**WORK INSTRUCTION**
Please output exactly the part of the records below that opens with the line containing "Open the Beetles sketch thumbnail" and closes with the line containing "Given: Click the edit pencil next to Address", both lines included, and nothing else.

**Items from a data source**
·····
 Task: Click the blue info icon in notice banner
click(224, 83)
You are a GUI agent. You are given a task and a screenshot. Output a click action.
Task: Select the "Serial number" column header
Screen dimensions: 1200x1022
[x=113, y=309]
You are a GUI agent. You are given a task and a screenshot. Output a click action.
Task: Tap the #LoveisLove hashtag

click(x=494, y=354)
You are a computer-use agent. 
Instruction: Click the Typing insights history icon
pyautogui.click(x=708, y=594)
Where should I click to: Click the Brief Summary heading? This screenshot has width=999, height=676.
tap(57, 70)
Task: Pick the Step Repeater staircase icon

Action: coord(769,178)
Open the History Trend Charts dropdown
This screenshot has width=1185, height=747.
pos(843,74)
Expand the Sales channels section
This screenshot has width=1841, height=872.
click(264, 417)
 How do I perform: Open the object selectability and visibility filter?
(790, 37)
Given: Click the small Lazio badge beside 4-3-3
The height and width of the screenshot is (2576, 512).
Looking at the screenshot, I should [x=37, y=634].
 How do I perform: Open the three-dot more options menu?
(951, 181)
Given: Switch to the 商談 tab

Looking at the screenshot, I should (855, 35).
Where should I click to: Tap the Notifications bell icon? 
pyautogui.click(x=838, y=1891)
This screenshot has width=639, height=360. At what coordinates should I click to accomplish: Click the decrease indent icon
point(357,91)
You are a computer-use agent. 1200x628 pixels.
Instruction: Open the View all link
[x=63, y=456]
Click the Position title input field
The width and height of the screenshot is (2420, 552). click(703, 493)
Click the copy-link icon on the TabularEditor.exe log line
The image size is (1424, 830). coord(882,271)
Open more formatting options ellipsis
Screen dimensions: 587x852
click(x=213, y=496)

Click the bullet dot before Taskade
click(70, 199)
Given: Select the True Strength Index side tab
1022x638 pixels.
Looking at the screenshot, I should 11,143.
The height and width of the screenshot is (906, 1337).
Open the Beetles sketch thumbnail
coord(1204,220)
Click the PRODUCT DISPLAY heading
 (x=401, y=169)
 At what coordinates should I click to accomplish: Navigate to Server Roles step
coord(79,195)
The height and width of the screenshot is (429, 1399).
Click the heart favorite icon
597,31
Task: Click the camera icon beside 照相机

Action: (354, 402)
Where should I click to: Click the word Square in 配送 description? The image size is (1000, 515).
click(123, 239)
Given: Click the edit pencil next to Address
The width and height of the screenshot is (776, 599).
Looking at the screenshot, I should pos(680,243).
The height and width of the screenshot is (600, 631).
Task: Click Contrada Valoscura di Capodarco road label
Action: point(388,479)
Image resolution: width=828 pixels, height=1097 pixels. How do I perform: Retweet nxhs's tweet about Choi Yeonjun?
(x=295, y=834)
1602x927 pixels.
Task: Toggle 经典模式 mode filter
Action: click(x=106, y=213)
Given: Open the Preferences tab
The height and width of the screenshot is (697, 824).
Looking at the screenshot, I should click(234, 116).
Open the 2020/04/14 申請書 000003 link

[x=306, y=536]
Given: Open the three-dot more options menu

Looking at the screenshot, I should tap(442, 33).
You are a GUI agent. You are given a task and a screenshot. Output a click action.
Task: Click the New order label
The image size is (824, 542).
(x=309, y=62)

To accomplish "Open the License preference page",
·····
**FINISHED TASK**
Open the Beetles sketch thumbnail
coord(1204,220)
Click the PRODUCT DISPLAY heading
 (x=401, y=169)
 At what coordinates should I click to accomplish: Navigate to Server Roles step
coord(79,195)
The height and width of the screenshot is (429, 1399).
Click the heart favorite icon
597,31
Task: Click the camera icon beside 照相机

Action: (354, 402)
Where should I click to: Click the word Square in 配送 description? The image size is (1000, 515).
click(123, 239)
Given: Click the edit pencil next to Address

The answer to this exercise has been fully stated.